Con gli istituti tecnici Gentile pensava alla formazione di personale impiegatizio di livello medio-alto per tutti i campi di attività e di libere professioni come quelle dei ragionieri e geometri.
Fu creato, inoltre, il Liceo femminile triennale con la funzione di ridurre sia il numero delle giovani nei licei classici e soprattutto negli istituti magistrali, sia di standardizzare la formazione domestica della donna borghese; ma ebbe vita breve di pochi anni scolastici per la sua inconsistenza dal punto di vista della qualificazione professionale extradomestica della donna in una società che, al contrario, tendeva ad una maggiore utilizzazione del lavoro femminile in tutti i settori e, soprattutto, proprio in quello scolastico. Non bisogna infatti dimenticare che, secondo le leggi allora vigenti, il personale femminile era pagato meno di quello maschile che svolgeva mansioni analoghe e che il lavoro scolastico era quello che più facilmente conciliava le esigenze lavorative della donna con i suoi obblighi familiari. Si è già sottolineato come il problema della formazione degli insegnanti elementari fosse stato oggetto di frequenti interventi da parte di pedagogisti ed esperti scolastici concordi nel ritenere inadeguata la preparazione offerta dalle scuole normali progettate da Casati; Gentile ebbe il merito di affrontare questo problema in una prospettiva nuova e di dar vita ad una scuola secondaria per la formazione degli insegnanti elementari degna di questo nome, anche se con alcune contraddizioni destinate ad emergere negli anni.

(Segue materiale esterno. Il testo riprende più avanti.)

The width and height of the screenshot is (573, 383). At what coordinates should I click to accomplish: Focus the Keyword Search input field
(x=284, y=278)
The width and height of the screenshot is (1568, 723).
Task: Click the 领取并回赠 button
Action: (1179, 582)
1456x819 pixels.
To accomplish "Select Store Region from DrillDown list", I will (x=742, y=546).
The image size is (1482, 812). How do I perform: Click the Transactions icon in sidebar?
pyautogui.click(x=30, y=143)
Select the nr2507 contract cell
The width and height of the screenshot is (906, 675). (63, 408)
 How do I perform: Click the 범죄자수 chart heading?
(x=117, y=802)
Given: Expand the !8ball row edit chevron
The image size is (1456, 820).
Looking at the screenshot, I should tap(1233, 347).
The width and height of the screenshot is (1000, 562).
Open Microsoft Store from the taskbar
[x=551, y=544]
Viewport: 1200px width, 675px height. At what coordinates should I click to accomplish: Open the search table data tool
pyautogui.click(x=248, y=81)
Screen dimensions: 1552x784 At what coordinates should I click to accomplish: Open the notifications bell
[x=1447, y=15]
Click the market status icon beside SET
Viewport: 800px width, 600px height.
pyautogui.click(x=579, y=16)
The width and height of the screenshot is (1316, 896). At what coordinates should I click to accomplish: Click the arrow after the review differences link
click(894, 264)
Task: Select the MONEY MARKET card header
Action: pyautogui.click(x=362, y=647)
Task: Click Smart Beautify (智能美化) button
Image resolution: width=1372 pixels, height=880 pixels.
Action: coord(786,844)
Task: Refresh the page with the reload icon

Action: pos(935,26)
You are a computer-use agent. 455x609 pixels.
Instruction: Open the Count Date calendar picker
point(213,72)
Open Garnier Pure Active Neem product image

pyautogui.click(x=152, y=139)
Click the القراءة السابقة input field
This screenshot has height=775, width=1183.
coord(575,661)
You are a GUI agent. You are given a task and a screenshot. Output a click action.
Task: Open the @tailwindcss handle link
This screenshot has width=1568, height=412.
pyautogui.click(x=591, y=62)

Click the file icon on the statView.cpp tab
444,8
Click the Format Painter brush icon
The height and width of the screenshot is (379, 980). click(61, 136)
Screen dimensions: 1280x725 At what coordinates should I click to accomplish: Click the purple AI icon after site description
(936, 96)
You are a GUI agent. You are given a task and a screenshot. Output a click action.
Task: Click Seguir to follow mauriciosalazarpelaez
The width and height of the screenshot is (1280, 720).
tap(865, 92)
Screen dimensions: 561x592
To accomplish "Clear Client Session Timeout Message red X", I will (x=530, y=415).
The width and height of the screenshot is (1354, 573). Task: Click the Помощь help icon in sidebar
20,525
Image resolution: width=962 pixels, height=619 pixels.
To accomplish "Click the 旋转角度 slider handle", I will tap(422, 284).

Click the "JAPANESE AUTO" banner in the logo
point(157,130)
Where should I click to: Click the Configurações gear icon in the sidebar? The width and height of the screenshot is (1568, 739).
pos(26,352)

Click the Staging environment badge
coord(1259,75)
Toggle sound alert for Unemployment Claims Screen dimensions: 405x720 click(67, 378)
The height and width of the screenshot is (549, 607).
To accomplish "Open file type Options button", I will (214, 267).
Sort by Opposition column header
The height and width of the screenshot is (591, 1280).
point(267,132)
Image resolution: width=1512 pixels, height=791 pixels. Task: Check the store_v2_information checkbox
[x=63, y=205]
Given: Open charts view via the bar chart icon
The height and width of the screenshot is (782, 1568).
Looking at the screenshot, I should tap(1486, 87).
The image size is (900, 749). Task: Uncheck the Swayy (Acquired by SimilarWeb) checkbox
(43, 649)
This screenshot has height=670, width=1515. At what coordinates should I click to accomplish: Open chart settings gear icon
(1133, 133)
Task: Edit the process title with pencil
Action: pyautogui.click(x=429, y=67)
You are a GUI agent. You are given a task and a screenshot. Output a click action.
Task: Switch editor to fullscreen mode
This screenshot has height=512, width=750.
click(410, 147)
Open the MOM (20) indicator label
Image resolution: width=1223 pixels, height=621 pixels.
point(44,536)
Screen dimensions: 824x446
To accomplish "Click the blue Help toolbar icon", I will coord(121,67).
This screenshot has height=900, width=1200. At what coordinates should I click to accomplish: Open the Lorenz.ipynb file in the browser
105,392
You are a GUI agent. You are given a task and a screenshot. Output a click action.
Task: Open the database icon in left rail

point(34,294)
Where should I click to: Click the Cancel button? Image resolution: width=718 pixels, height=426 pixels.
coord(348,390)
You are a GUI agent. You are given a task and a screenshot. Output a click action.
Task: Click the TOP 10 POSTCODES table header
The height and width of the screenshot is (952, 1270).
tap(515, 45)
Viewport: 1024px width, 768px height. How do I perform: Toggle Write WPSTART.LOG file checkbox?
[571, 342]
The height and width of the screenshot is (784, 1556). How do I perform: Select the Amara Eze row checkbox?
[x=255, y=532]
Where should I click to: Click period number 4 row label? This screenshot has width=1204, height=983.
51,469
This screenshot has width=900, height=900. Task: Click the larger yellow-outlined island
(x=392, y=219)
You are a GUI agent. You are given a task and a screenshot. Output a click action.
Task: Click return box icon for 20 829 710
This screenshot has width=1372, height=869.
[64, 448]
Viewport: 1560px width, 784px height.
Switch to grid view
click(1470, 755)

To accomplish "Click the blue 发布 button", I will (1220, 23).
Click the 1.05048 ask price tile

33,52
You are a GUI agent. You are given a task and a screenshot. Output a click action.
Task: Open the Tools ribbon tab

Il nuovo Istituto magistrale era costituito da un corso inferiore quadriennale e da un corso superiore triennale, contrariamente alle altre scuole durava complessivamente sette anni e non otto. Le ragioni di questa differente struttura potevano essere molte: in primo luogo, di carattere finanziario, per contenere la spesa, che lo Stato avrebbe dovuto sostenere per organizzare questa nuova istituzione; in secondo luogo per favorire l’accesso a questa scuola dei figli della piccola borghesia, che avevano fretta di trovare una sistemazione lavorativa; ancora, l’importanza di inserire nell’insegnamento elementare personale giovane in grado di rinnovarlo con l’impegno necessario.
Al ministro sfuggì che i programmi dell’Istituto magistrale, essendo stati ricalcati per le discipline umanistiche su quelli liceali, sarebbero stati svolti in un tempo inferiore con la conseguente superficialità di apprendimento che era facilmente immaginabile; tanto che, caduto il fascismo, una delle prime proposte di riforma della secondaria fu la quinquennalizzazione dell’Istituto magistrale.
L’abilitazione magistrale aprì anche agli uomini l’accesso agli istituti superiori di magistero (accessibili per le donne già dal 1882 e poi, nel 1935, trasformati dal De Vecchi in facoltà); questo fu un aspetto certo positivo della riforma.